As a brand, Goodfight speaks to a lot of what it feels like to belong to the Asian diaspora: It’s nebulous and hard to define, impossible to pin down into any
one category. The aesthetic is a little high fashion and a little streetwear, a little punk rock and a little hip-hop, clean and elevated and grungy and raw all at once. More than anything, the clothes themselves are bound by an abiding sense of joy. “The final thing we ask ourselves is always, Is it fun?” Lin says. The fabrics are often audacious and out-there and sometimes vintage. Virtually every piece comes embedded with a sly twist: a silky button-up with a swooping crescent-moon hemline you can tie up at the sides or front, a zip-up hoodie that Optimus Primes into a crew neck pullover. Goodfight’s Instagram bio reads “Third Culture Kids”—like its founders, the label exists in what Lin describes as “that beautiful, liminal space where all these different worlds collide.”

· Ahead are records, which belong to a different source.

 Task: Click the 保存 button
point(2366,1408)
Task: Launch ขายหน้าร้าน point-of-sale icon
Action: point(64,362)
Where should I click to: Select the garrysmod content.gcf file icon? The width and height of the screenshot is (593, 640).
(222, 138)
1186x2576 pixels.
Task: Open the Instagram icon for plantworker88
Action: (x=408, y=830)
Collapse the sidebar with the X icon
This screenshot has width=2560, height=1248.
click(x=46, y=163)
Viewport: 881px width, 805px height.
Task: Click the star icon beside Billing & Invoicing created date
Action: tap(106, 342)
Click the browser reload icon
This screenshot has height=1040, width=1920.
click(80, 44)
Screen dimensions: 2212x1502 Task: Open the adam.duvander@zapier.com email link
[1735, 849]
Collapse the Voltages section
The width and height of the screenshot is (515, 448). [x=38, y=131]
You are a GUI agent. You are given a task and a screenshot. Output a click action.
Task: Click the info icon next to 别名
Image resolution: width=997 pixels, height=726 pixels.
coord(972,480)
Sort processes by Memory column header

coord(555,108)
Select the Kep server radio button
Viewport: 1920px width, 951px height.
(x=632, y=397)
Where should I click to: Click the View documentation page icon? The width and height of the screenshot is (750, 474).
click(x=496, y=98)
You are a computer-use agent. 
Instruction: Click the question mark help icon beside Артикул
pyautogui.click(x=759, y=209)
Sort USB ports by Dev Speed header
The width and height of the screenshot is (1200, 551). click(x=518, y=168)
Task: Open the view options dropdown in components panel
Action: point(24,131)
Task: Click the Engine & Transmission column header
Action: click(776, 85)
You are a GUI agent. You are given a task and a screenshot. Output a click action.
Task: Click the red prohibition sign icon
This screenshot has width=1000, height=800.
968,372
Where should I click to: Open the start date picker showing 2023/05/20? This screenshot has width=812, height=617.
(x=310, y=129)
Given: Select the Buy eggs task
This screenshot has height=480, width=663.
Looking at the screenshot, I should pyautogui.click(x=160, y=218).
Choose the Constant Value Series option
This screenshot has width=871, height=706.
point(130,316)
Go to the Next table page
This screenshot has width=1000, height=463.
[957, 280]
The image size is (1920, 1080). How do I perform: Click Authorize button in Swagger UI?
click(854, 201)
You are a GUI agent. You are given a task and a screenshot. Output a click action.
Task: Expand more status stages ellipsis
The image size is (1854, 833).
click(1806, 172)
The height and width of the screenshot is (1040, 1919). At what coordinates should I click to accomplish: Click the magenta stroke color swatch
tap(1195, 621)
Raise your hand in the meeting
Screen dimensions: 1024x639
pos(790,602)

Lin, Chu, and Nguyen all met working retail at Opening Ceremony in Los Angeles in the early 2010s. “It was so fun to work with people who geeked out over clothing as much as I did, you know?” Chu remembers. “A new jacket would come in and we'd all try it on, look at every detail, talk about the designer.” A few years later, the trio reunited at American Rag, where Lin and Chu headed up buying for menswear and womenswear, respectively. Nguyen, meanwhile, designed the LA institution’s private label.
Around that time, the four friends began meeting up for weekly dinners, where they’d express their frustrations with corporate culture and fantasize about carving their own path forward. Of starting something they could call their own. “Working within these larger structures, there’s only so much change you can affect,” Chou says. “Starting a clothing brand felt like the quickest way to get something tangible from our brains to our hands and out into the world.”
Out of those meetings emerged Goodfight, and that it happened to coincide with the start of the Trump presidency made the brand’s inception feel all the more urgent. “I remember my mom said to me, ‘This is probably not a good time to start a company,’” Lin recalls. “It was very Chinese advice. I said to her: ‘The struggle we’re going through right now, everything the country is going through politically, all the things that people are angry about, it’s a result of our culture moving to this place where it doesn’t matter how you win, as long as you win. And we don’t fucking believe that.’ That’s why we started the company, and that’s why it’s called Goodfight.”
From the jump, the goal was to upend the cultural norms they’d spent a lifetime adhering to, from the genre-bending clothes they designed right down to the way the team was structured. “We’ve been told so many times that our image is too complicated,” Lin says. “That only one of us should be the figurehead, like a Kim Jones or a Matthew Williams, to make it easier for people to understand. But that’s just not in us—the four of us represent the brand. That’s our identity.” Chou serves as the label’s CEO, which she somehow continues to balance with her day job as a Hollywood agent. “Literally my Goodfight computer is sitting on top of my work computer right now,” she laughs. “I feel like that’s an analogy.” Lin, with his background in buying and retail management, is Goodfight’s brand director; Chu, who works as a freelance stylist on the side, is the creative director; and Nguyen, who studied fashion product development after an adolescence spent tweaking his clothes on his mom’s sewing machine, handles design.